**Task objective:**
Word for word, the records below are to be set down again.

----- Information

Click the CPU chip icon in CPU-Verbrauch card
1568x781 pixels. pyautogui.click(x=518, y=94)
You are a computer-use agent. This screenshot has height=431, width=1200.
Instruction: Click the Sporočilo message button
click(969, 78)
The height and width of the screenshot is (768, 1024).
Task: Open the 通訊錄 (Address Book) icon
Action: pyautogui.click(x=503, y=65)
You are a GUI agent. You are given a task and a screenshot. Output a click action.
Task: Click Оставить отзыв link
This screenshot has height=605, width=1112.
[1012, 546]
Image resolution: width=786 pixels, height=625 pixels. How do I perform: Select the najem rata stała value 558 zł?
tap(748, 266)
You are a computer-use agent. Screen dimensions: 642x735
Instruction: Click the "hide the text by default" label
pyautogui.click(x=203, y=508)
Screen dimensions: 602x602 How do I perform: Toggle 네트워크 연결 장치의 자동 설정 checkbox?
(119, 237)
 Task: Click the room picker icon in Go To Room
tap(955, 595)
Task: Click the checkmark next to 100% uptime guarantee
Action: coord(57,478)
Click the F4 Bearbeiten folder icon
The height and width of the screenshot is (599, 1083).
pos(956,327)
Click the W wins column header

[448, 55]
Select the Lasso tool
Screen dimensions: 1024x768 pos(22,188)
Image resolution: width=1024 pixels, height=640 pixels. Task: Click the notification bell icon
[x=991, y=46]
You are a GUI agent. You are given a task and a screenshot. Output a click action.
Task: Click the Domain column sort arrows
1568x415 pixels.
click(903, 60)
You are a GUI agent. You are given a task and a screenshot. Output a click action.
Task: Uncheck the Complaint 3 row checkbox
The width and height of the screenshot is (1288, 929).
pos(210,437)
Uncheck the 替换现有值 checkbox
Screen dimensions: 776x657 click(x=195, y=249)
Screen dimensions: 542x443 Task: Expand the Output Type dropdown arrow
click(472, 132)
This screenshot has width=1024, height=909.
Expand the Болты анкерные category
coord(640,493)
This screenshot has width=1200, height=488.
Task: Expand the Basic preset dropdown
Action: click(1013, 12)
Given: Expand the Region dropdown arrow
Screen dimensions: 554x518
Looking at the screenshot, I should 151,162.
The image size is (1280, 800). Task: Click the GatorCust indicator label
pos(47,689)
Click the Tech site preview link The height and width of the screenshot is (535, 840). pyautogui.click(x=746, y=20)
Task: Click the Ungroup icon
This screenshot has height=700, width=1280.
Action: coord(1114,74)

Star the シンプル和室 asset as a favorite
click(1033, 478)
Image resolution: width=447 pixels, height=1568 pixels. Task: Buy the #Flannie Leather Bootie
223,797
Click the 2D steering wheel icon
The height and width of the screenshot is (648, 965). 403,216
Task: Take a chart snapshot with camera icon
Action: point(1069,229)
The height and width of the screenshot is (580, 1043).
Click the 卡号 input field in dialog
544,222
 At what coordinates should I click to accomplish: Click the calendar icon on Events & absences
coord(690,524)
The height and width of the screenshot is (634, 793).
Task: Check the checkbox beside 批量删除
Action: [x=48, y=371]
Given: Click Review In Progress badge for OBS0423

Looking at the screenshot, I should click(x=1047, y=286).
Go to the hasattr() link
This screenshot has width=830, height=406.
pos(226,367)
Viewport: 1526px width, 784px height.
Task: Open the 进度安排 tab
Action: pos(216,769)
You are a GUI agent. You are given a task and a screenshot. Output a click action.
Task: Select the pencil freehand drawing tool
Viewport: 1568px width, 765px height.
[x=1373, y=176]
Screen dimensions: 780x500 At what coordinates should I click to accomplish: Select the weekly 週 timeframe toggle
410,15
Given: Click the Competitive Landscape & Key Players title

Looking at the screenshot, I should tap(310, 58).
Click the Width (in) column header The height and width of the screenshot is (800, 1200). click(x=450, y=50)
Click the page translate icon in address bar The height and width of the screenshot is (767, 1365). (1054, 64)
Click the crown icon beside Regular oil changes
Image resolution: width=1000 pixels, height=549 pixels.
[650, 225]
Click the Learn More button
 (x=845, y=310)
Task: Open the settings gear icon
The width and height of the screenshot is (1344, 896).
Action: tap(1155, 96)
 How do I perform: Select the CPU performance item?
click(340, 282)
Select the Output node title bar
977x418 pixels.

----------

**Result of this exercise:**
Click the CPU chip icon in CPU-Verbrauch card
1568x781 pixels. pyautogui.click(x=518, y=94)
You are a computer-use agent. This screenshot has height=431, width=1200.
Instruction: Click the Sporočilo message button
click(969, 78)
The height and width of the screenshot is (768, 1024).
Task: Open the 通訊錄 (Address Book) icon
Action: pyautogui.click(x=503, y=65)
You are a GUI agent. You are given a task and a screenshot. Output a click action.
Task: Click Оставить отзыв link
This screenshot has height=605, width=1112.
[1012, 546]
Image resolution: width=786 pixels, height=625 pixels. How do I perform: Select the najem rata stała value 558 zł?
tap(748, 266)
You are a computer-use agent. Screen dimensions: 642x735
Instruction: Click the "hide the text by default" label
pyautogui.click(x=203, y=508)
Screen dimensions: 602x602 How do I perform: Toggle 네트워크 연결 장치의 자동 설정 checkbox?
(119, 237)
 Task: Click the room picker icon in Go To Room
tap(955, 595)
Task: Click the checkmark next to 100% uptime guarantee
Action: coord(57,478)
Click the F4 Bearbeiten folder icon
The height and width of the screenshot is (599, 1083).
pos(956,327)
Click the W wins column header

[448, 55]
Select the Lasso tool
Screen dimensions: 1024x768 pos(22,188)
Image resolution: width=1024 pixels, height=640 pixels. Task: Click the notification bell icon
[x=991, y=46]
You are a GUI agent. You are given a task and a screenshot. Output a click action.
Task: Click the Domain column sort arrows
1568x415 pixels.
click(903, 60)
You are a GUI agent. You are given a task and a screenshot. Output a click action.
Task: Uncheck the Complaint 3 row checkbox
The width and height of the screenshot is (1288, 929).
pos(210,437)
Uncheck the 替换现有值 checkbox
Screen dimensions: 776x657 click(x=195, y=249)
Screen dimensions: 542x443 Task: Expand the Output Type dropdown arrow
click(472, 132)
This screenshot has width=1024, height=909.
Expand the Болты анкерные category
coord(640,493)
This screenshot has width=1200, height=488.
Task: Expand the Basic preset dropdown
Action: click(1013, 12)
Given: Expand the Region dropdown arrow
Screen dimensions: 554x518
Looking at the screenshot, I should 151,162.
The image size is (1280, 800). Task: Click the GatorCust indicator label
pos(47,689)
Click the Tech site preview link The height and width of the screenshot is (535, 840). pyautogui.click(x=746, y=20)
Task: Click the Ungroup icon
This screenshot has height=700, width=1280.
Action: coord(1114,74)

Star the シンプル和室 asset as a favorite
click(1033, 478)
Image resolution: width=447 pixels, height=1568 pixels. Task: Buy the #Flannie Leather Bootie
223,797
Click the 2D steering wheel icon
The height and width of the screenshot is (648, 965). 403,216
Task: Take a chart snapshot with camera icon
Action: point(1069,229)
The height and width of the screenshot is (580, 1043).
Click the 卡号 input field in dialog
544,222
 At what coordinates should I click to accomplish: Click the calendar icon on Events & absences
coord(690,524)
The height and width of the screenshot is (634, 793).
Task: Check the checkbox beside 批量删除
Action: [x=48, y=371]
Given: Click Review In Progress badge for OBS0423

Looking at the screenshot, I should click(x=1047, y=286).
Go to the hasattr() link
This screenshot has width=830, height=406.
pos(226,367)
Viewport: 1526px width, 784px height.
Task: Open the 进度安排 tab
Action: pos(216,769)
You are a GUI agent. You are given a task and a screenshot. Output a click action.
Task: Select the pencil freehand drawing tool
Viewport: 1568px width, 765px height.
[x=1373, y=176]
Screen dimensions: 780x500 At what coordinates should I click to accomplish: Select the weekly 週 timeframe toggle
410,15
Given: Click the Competitive Landscape & Key Players title

Looking at the screenshot, I should tap(310, 58).
Click the Width (in) column header The height and width of the screenshot is (800, 1200). click(x=450, y=50)
Click the page translate icon in address bar The height and width of the screenshot is (767, 1365). (1054, 64)
Click the crown icon beside Regular oil changes
Image resolution: width=1000 pixels, height=549 pixels.
[650, 225]
Click the Learn More button
 (x=845, y=310)
Task: Open the settings gear icon
The width and height of the screenshot is (1344, 896).
Action: tap(1155, 96)
 How do I perform: Select the CPU performance item?
click(340, 282)
Select the Output node title bar
977x418 pixels.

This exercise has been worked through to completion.